**Listed records:**
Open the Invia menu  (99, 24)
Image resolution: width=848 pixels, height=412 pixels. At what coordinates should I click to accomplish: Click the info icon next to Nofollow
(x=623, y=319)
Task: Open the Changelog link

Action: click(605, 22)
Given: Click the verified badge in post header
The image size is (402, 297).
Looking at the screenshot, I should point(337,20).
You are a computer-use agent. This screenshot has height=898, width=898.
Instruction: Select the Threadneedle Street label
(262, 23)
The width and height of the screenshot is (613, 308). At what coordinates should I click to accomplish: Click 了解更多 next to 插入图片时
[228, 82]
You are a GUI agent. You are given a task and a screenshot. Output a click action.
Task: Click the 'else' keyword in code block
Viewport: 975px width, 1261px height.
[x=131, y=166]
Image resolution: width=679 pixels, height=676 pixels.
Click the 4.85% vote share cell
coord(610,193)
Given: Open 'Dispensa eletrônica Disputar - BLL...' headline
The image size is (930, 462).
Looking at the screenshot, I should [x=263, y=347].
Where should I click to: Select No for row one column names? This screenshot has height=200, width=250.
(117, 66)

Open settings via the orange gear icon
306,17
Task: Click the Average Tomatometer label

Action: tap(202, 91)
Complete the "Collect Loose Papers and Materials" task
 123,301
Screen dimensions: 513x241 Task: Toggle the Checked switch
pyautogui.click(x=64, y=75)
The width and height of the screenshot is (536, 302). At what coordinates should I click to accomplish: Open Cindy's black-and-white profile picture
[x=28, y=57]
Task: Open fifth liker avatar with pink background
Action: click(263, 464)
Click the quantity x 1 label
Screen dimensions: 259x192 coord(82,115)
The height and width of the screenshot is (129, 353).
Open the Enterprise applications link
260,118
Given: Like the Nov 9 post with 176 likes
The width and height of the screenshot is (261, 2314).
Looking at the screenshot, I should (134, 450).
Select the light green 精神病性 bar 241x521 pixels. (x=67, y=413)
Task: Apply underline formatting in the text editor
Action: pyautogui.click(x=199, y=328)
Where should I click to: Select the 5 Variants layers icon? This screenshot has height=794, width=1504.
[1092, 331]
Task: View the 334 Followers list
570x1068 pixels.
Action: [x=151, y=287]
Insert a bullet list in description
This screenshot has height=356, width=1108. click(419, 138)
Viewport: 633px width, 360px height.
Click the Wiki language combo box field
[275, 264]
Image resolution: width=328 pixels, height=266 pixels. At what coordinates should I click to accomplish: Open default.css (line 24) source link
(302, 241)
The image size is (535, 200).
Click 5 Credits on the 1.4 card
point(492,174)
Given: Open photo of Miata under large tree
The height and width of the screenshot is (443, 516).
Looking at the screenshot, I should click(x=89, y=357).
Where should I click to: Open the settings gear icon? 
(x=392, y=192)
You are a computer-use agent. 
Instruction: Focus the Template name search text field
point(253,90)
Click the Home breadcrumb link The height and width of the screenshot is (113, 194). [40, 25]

**To do:** Please render the records from the line with "The width and height of the screenshot is (613, 308)." to the line with "Action: tap(202, 91)" as a Markdown table with columns Row and Line, skipping blank lines. Number the rows in order and enter each line unchanged.

**Reply to the task:**
| Row | Line |
|---|---|
| 1 | The width and height of the screenshot is (613, 308). At what coordinates should I click to accomplish: Click 了解更多 next to 插入图片时 |
| 2 | [228, 82] |
| 3 | You are a GUI agent. You are given a task and a screenshot. Output a click action. |
| 4 | Task: Click the 'else' keyword in code block |
| 5 | Viewport: 975px width, 1261px height. |
| 6 | [x=131, y=166] |
| 7 | Image resolution: width=679 pixels, height=676 pixels. |
| 8 | Click the 4.85% vote share cell |
| 9 | coord(610,193) |
| 10 | Given: Open 'Dispensa eletrônica Disputar - BLL...' headline |
| 11 | The image size is (930, 462). |
| 12 | Looking at the screenshot, I should [x=263, y=347]. |
| 13 | Where should I click to: Select No for row one column names? This screenshot has height=200, width=250. |
| 14 | (117, 66) |
| 15 | Open settings via the orange gear icon |
| 16 | 306,17 |
| 17 | Task: Click the Average Tomatometer label |
| 18 | Action: tap(202, 91) |